### Records for this exercise
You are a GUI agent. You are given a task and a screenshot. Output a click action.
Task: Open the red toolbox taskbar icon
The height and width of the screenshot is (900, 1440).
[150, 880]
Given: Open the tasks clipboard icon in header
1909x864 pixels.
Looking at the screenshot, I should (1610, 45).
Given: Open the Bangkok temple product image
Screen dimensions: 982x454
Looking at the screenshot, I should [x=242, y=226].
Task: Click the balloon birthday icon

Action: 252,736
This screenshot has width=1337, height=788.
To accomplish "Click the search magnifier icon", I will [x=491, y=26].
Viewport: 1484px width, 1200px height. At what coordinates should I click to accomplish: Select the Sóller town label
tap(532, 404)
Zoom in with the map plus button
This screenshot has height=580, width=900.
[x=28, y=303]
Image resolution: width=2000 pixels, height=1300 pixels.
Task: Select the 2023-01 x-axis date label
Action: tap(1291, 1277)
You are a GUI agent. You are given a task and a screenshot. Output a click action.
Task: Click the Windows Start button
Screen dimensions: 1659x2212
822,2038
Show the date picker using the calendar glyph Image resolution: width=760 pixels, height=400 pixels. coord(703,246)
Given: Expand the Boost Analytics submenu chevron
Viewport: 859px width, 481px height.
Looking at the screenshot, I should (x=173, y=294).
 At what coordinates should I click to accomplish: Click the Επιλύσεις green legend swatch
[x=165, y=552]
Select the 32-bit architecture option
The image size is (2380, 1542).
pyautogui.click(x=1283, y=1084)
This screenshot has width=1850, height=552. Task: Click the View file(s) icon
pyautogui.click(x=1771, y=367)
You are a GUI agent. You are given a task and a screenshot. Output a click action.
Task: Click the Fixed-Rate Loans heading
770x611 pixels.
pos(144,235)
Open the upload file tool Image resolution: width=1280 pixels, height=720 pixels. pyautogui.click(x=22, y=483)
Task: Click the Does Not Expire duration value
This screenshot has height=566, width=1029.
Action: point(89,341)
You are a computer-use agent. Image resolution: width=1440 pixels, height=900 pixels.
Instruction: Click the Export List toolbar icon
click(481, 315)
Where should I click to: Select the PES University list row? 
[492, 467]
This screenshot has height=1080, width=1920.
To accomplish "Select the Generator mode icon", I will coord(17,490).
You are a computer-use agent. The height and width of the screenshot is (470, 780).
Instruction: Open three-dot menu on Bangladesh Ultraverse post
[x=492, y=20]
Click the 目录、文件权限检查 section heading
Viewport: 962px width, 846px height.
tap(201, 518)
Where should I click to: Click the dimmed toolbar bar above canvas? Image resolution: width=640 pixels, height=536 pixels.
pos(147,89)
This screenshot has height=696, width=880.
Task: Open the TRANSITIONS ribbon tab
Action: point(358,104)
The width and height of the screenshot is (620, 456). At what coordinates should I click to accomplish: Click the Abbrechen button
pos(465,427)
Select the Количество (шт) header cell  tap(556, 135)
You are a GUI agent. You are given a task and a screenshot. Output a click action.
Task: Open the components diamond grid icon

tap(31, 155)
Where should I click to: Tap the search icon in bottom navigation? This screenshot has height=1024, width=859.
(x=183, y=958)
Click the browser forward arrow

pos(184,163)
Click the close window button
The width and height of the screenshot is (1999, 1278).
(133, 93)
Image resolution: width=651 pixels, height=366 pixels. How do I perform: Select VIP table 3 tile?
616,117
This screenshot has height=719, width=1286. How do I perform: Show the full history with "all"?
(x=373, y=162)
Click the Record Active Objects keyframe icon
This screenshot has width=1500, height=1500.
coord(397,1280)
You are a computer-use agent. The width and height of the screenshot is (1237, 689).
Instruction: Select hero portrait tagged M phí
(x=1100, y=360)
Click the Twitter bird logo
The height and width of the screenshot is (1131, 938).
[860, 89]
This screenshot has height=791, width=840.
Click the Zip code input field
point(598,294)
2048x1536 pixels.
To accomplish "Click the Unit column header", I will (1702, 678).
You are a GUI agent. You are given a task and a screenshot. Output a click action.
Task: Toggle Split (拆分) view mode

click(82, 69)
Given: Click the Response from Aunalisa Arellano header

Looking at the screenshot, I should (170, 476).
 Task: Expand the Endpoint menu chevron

### Goal
Could you output all of the records above again, line for line and unchanged?

### Written reply
You are a GUI agent. You are given a task and a screenshot. Output a click action.
Task: Open the red toolbox taskbar icon
The height and width of the screenshot is (900, 1440).
[150, 880]
Given: Open the tasks clipboard icon in header
1909x864 pixels.
Looking at the screenshot, I should (1610, 45).
Given: Open the Bangkok temple product image
Screen dimensions: 982x454
Looking at the screenshot, I should [x=242, y=226].
Task: Click the balloon birthday icon

Action: 252,736
This screenshot has width=1337, height=788.
To accomplish "Click the search magnifier icon", I will [x=491, y=26].
Viewport: 1484px width, 1200px height. At what coordinates should I click to accomplish: Select the Sóller town label
tap(532, 404)
Zoom in with the map plus button
This screenshot has height=580, width=900.
[x=28, y=303]
Image resolution: width=2000 pixels, height=1300 pixels.
Task: Select the 2023-01 x-axis date label
Action: tap(1291, 1277)
You are a GUI agent. You are given a task and a screenshot. Output a click action.
Task: Click the Windows Start button
Screen dimensions: 1659x2212
822,2038
Show the date picker using the calendar glyph Image resolution: width=760 pixels, height=400 pixels. coord(703,246)
Given: Expand the Boost Analytics submenu chevron
Viewport: 859px width, 481px height.
Looking at the screenshot, I should (x=173, y=294).
 At what coordinates should I click to accomplish: Click the Επιλύσεις green legend swatch
[x=165, y=552]
Select the 32-bit architecture option
The image size is (2380, 1542).
pyautogui.click(x=1283, y=1084)
This screenshot has width=1850, height=552. Task: Click the View file(s) icon
pyautogui.click(x=1771, y=367)
You are a GUI agent. You are given a task and a screenshot. Output a click action.
Task: Click the Fixed-Rate Loans heading
770x611 pixels.
pos(144,235)
Open the upload file tool Image resolution: width=1280 pixels, height=720 pixels. pyautogui.click(x=22, y=483)
Task: Click the Does Not Expire duration value
This screenshot has height=566, width=1029.
Action: point(89,341)
You are a computer-use agent. Image resolution: width=1440 pixels, height=900 pixels.
Instruction: Click the Export List toolbar icon
click(481, 315)
Where should I click to: Select the PES University list row? 
[492, 467]
This screenshot has height=1080, width=1920.
To accomplish "Select the Generator mode icon", I will coord(17,490).
You are a computer-use agent. The height and width of the screenshot is (470, 780).
Instruction: Open three-dot menu on Bangladesh Ultraverse post
[x=492, y=20]
Click the 目录、文件权限检查 section heading
Viewport: 962px width, 846px height.
tap(201, 518)
Where should I click to: Click the dimmed toolbar bar above canvas? Image resolution: width=640 pixels, height=536 pixels.
pos(147,89)
This screenshot has height=696, width=880.
Task: Open the TRANSITIONS ribbon tab
Action: point(358,104)
The width and height of the screenshot is (620, 456). At what coordinates should I click to accomplish: Click the Abbrechen button
pos(465,427)
Select the Количество (шт) header cell  tap(556, 135)
You are a GUI agent. You are given a task and a screenshot. Output a click action.
Task: Open the components diamond grid icon

tap(31, 155)
Where should I click to: Tap the search icon in bottom navigation? This screenshot has height=1024, width=859.
(x=183, y=958)
Click the browser forward arrow

pos(184,163)
Click the close window button
The width and height of the screenshot is (1999, 1278).
(133, 93)
Image resolution: width=651 pixels, height=366 pixels. How do I perform: Select VIP table 3 tile?
616,117
This screenshot has height=719, width=1286. How do I perform: Show the full history with "all"?
(x=373, y=162)
Click the Record Active Objects keyframe icon
This screenshot has width=1500, height=1500.
coord(397,1280)
You are a computer-use agent. The width and height of the screenshot is (1237, 689).
Instruction: Select hero portrait tagged M phí
(x=1100, y=360)
Click the Twitter bird logo
The height and width of the screenshot is (1131, 938).
[860, 89]
This screenshot has height=791, width=840.
Click the Zip code input field
point(598,294)
2048x1536 pixels.
To accomplish "Click the Unit column header", I will (1702, 678).
You are a GUI agent. You are given a task and a screenshot. Output a click action.
Task: Toggle Split (拆分) view mode

click(82, 69)
Given: Click the Response from Aunalisa Arellano header

Looking at the screenshot, I should (170, 476).
 Task: Expand the Endpoint menu chevron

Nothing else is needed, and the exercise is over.